Biennale Tanzausbildung:
Selfie Nr. 6 –
Emilie Pesch

Kurz war Emilie letztes Jahr in Berlin, um mit dem Stück KörperPoesie am Tanztreffen der Jugend teilzunehmen. Dann ging es für sie gleich weiter: Seit ihrem Abitur vor zwei Jahren reist sie um die Welt – mit kleinen Pausen zwischendrin, um sich durch Kellnern das Geld fürs Reisen zu verdienen. Möchte sie irgendwann zur Ruhe kommen?

Selfie: Emilie Pesch

Das Reisen war immer mein Traum. Wenn man mich früher gefragt hat, was ich für einen Job machen will, dann habe ich immer gesagt: In erster Linie einen, der mir genug Möglichkeiten zum Reisen bietet. Mittlerweile ist mir natürlich schon bewusst, dass diese Vorstellung ein bisschen realitätsfern ist. Ich weiß, dass man nicht immer unterwegs sein kann. Aber ich kann mich nicht ganz von dieser Idee befreien.
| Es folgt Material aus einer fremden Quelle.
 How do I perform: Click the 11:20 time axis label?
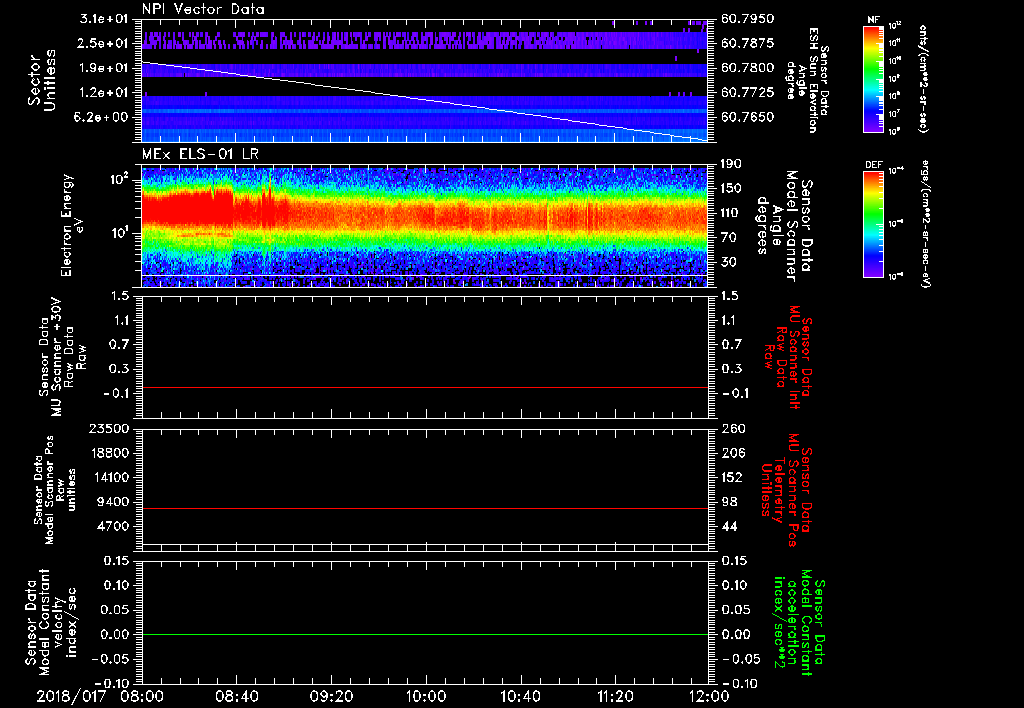click(615, 694)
Ich möchte immer auf dem Sprung sein. Für mich ist es schwierig, mich auf etwas festzulegen und bei etwas zu bleiben. Ich glaube, ich mag Reisen so gerne, weil es dabei kein richtiges Ziel gibt. Man ist für einige Zeit an einem Ort, aber zieht dann auch wieder weiter. Dieses Herumziehen charakterisiert mich. Es gibt so viele Sachen, die ich toll finde, und ich habe zu viel Angst, dass ich mich für die falsche Sache entscheide. Klar, keine Entscheidung verpflichtet auf Ewigkeit. Mir ist schon bewusst, dass man, nur weil man sich etwas fest vorgenommen hat, nicht automatisch für immer darauf festgelegt ist. Trotzdem kann ich mich nicht dazu aufraffen, eine Entscheidung zu treffen und mir ein Ziel zu setzen. Wenn ich mich jetzt reinhänge, jeden Tag trainiere und für ein Tanzstudium angenommen werde, mir aber dann das Studium doch nicht gefällt – was mache ich dann?
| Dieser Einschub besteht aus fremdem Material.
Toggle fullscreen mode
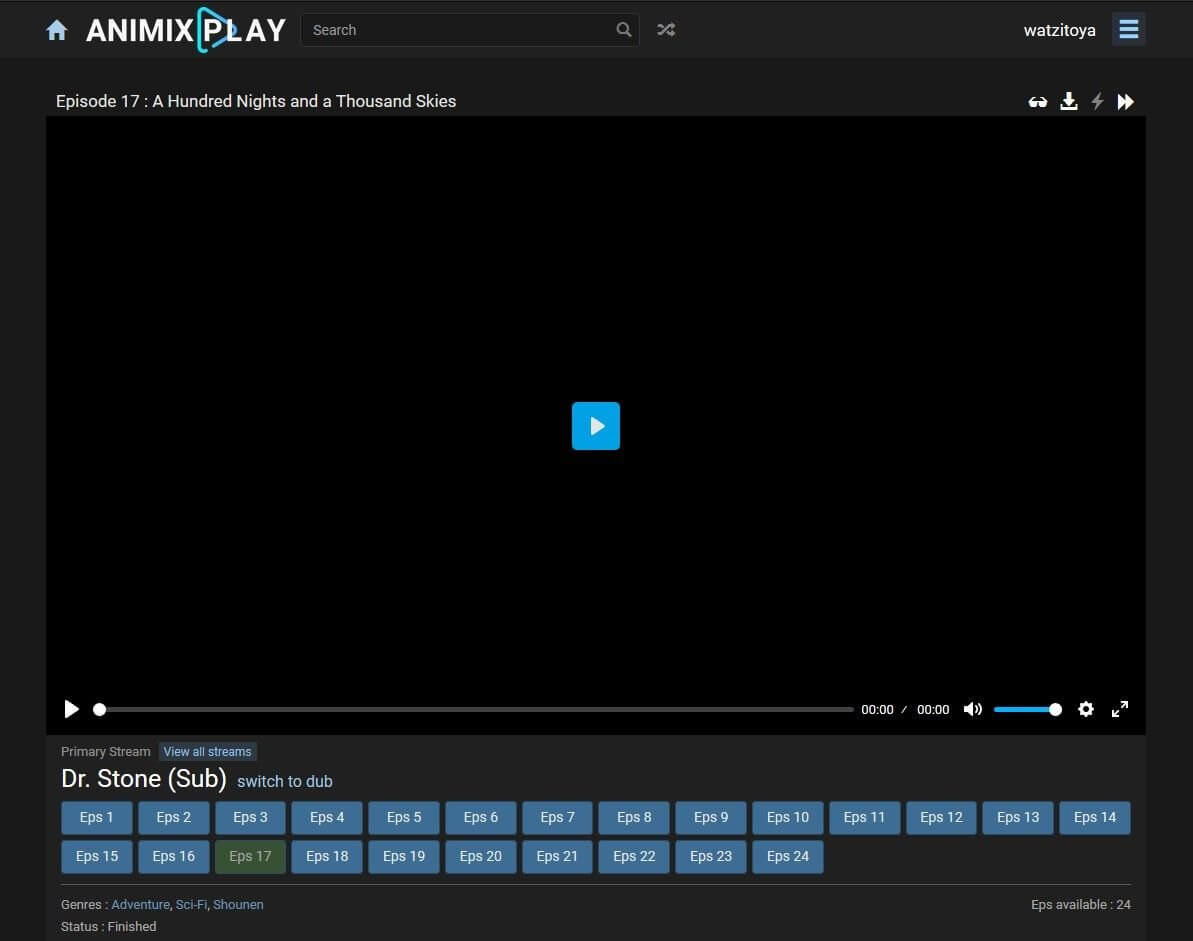The image size is (1193, 941). click(x=1120, y=709)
Aus Angst und vielleicht auch aus Bequemlichkeit sage ich also andauernd: Ach, ich weiß nicht, was ich machen soll! Hier auf der Biennale denke ich die ganze Zeit daran, wie toll Tanzen ist, und dass ich auf jeden Fall tanzen möchte. Aber so, wie ich mich kenne, brauche ich nur in ein Museum zu gehen, und dann fange ich an zu denken: Ich möchte auf jeden Fall Kunst machen! Und wenn ich dann ein Theaterprojekt mache, heißt es sofort: Ich muss auf jeden Fall Schauspielerin werden! Ich lasse mich schnell von Sachen begeistern, und gleichzeitig bin ich bislang noch auf nichts gestoßen, von dem ich denke: Das ist das Eine, das und nichts anderes!

Ein bisschen hoffe ich immer noch darauf, dass ich eines Tages auf dieses Eine stoßen werde. Aber mir dämmert auch mittlerweile, dass es letztlich eine Frage meiner Gesinnung ist. Das Eine wird nie zu mir kommen. Ich muss mich einfach selbst dazu entscheiden, es zu dem Einen zu machen. Ich muss einfach eine Sache durchziehen, ohne nach zwei Tagen direkt Panik zu bekommen und darüber nachzudenken, ob ich mir nicht mit meiner Entscheidung andere Möglichkeiten verbaut habe.